## What to do
Count how many lines below include the word "computer". Answer with a number only.
═══ Input records ═══
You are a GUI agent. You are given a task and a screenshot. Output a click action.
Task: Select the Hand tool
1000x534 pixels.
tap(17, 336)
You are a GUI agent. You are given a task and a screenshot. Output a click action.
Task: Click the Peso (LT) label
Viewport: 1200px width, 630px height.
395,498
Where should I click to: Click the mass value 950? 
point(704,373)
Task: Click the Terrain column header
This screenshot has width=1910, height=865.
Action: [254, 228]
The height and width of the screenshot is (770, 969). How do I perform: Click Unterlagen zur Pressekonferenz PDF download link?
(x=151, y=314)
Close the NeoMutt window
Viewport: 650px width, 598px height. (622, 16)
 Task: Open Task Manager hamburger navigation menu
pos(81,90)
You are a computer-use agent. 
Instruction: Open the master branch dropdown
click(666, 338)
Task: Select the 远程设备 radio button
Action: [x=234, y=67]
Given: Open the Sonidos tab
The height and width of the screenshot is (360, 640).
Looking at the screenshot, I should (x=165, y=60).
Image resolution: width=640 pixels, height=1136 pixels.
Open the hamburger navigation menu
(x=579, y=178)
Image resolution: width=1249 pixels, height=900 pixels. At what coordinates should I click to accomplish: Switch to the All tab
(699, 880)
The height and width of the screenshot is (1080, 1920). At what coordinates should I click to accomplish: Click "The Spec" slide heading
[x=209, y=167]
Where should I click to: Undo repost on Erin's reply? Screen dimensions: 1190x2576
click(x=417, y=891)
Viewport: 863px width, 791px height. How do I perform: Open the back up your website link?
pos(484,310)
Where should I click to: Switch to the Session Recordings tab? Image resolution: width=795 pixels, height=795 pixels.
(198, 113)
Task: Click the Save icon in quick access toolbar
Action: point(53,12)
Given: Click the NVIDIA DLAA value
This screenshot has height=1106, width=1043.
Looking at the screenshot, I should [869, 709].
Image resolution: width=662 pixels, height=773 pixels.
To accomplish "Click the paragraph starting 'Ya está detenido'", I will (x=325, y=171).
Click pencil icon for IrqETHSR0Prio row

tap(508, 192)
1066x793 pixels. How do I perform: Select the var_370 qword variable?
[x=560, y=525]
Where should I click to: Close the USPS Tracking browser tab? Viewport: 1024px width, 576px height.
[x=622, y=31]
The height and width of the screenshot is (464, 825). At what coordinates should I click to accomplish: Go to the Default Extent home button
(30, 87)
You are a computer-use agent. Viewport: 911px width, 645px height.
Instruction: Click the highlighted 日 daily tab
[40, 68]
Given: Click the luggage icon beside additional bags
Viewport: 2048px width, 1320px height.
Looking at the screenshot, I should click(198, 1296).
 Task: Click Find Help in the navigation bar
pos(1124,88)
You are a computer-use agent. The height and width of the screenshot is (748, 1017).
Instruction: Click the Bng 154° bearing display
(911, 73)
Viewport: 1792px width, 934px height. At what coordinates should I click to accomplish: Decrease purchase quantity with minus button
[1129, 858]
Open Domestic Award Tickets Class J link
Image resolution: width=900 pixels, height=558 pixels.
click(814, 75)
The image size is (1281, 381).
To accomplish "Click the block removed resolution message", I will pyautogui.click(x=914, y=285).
═══
## Answer below
3